TEXT SEGMENT ->
········

# Kona Ute baby seat options



## rob_g_clarkson (Jun 1, 2012)

hello all, can anyone advise what my baby seat options are for the Kona Ute?

i'm in the UK, so that may have some bearing on things... probably not given the power of the web and all that..

thanks chaps :thumbsup:


----------



## evandy (Oct 3, 2012)

I'm a huge fan of the yepp. I believe many people have put it on the Kona, & I think you will find it does well.


----------



## rob_g_clarkson (Jun 1, 2012)

After several hours if Internet searching I think you may be right, thanks


----------



## evandy (Oct 3, 2012)

Sure. If you go look at the Big Dummy threads, you will see a lot of the Yepp. Xtracycle has re-branded the seat as the "Peapod," but it still comes in a Yepp box. It's a great seat, made from Croc-shoe plastic, so it holds up well and cleans easily. Right now I have 3 different bikes I can stick it on; our Big Dummy, and both my wife's and my standard bikes.

········

INFORMATION PROVIDED ->
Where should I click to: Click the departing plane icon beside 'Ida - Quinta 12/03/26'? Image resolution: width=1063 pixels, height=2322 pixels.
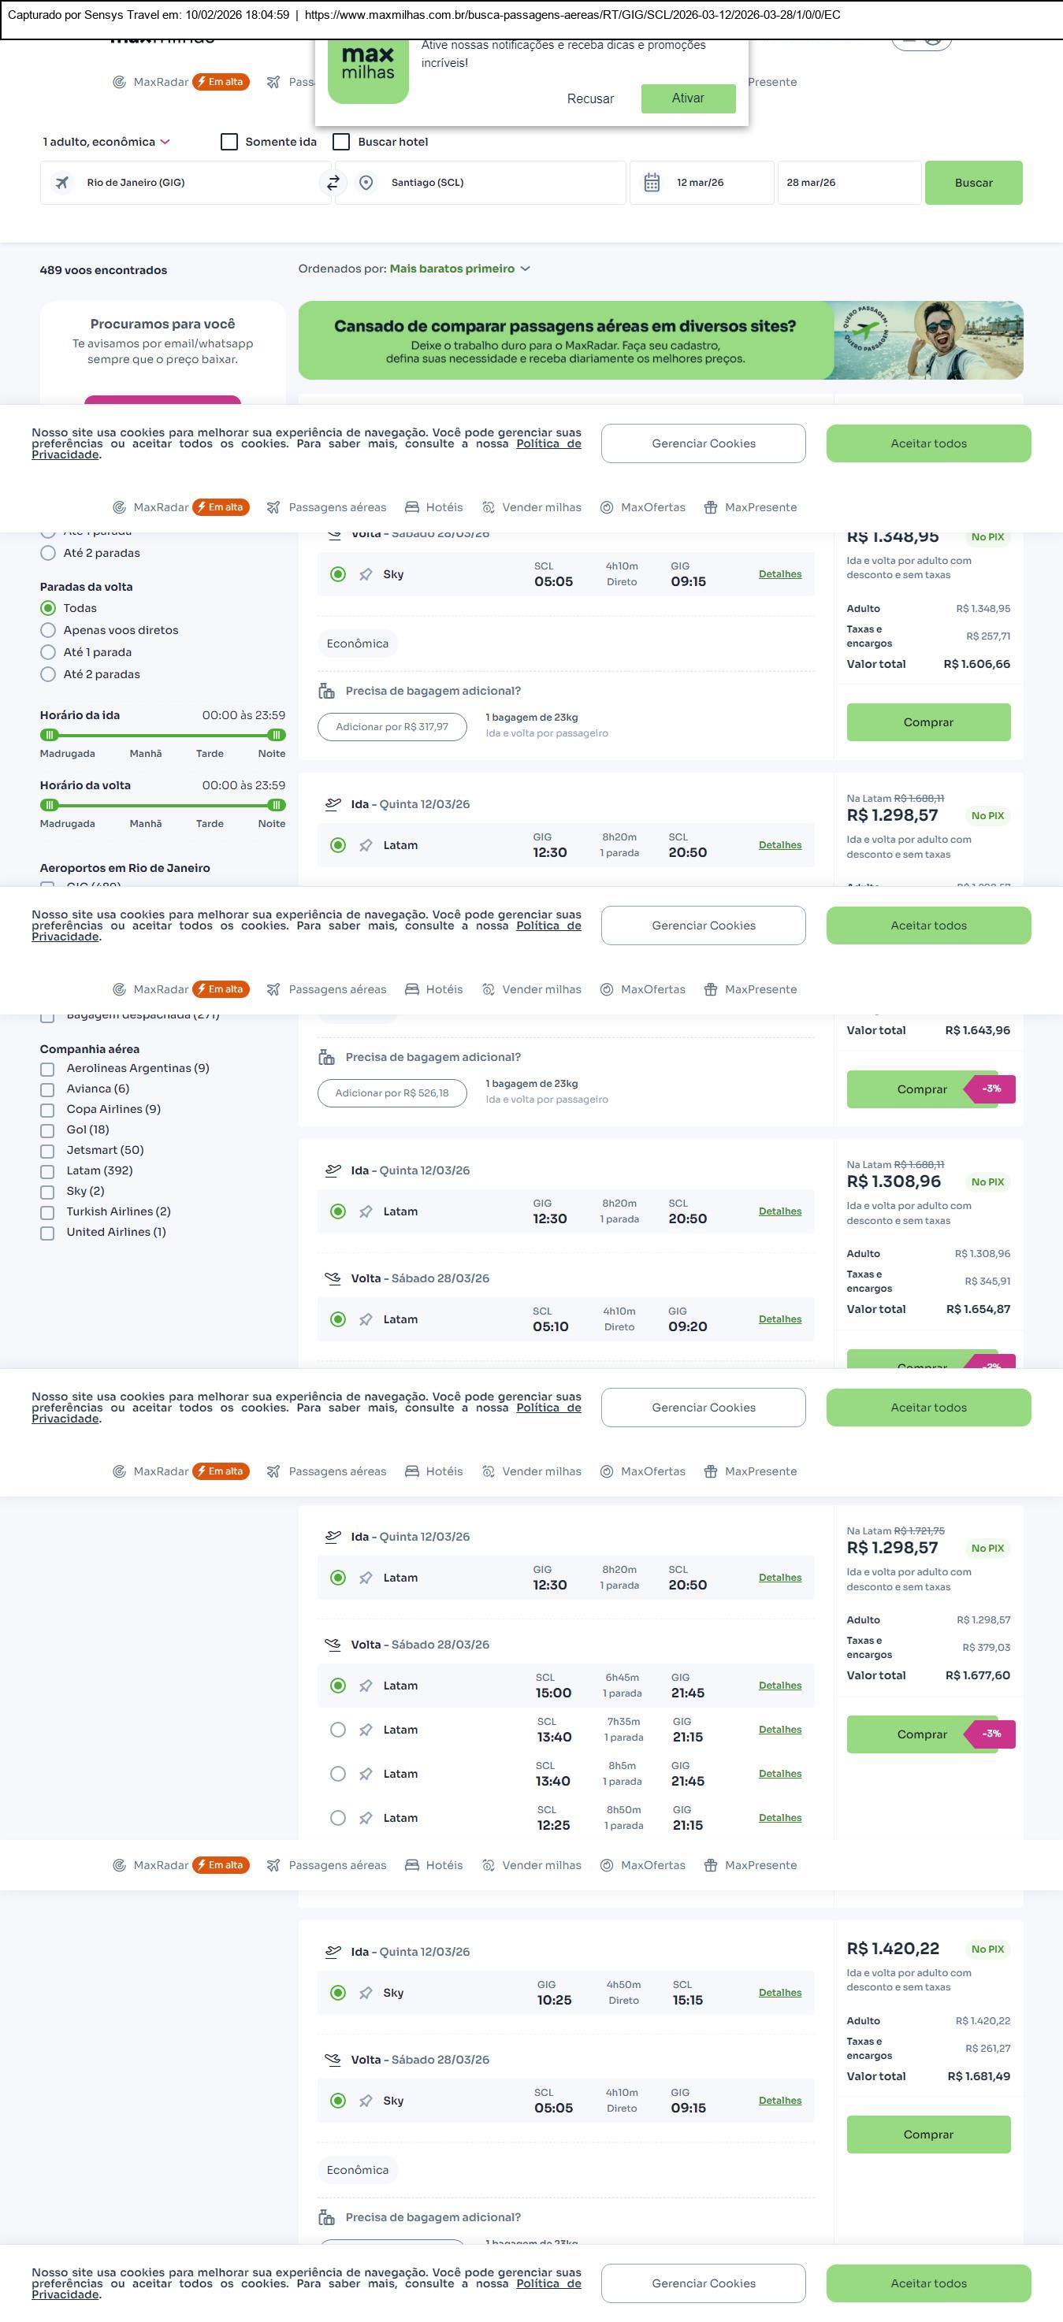(x=333, y=804)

········

WHAT TO WORK ON ->
1. From the Kona Ute baby seat thread above, list every bicycle that the final post says the seat can currently be fitted on.
2. According to the Kona Ute baby seat thread, why does the Yepp seat hold up well and clean easily? Answer in one to three sentences.
3. Reproduce the part of the Kona Ute baby seat thread between "After several hours" and "my standard bikes.", inclusive.

EXERCISE SOLUTIONS ->
1.
- The Big Dummy
- The wife's standard bike
- The poster's own standard bike

2. It holds up well and cleans easily because it is made from Croc-shoe plastic.

3.
After several hours if Internet searching I think you may be right, thanks


----------



## evandy (Oct 3, 2012)

Sure. If you go look at the Big Dummy threads, you will see a lot of the Yepp. Xtracycle has re-branded the seat as the "Peapod," but it still comes in a Yepp box. It's a great seat, made from Croc-shoe plastic, so it holds up well and cleans easily. Right now I have 3 different bikes I can stick it on; our Big Dummy, and both my wife's and my standard bikes.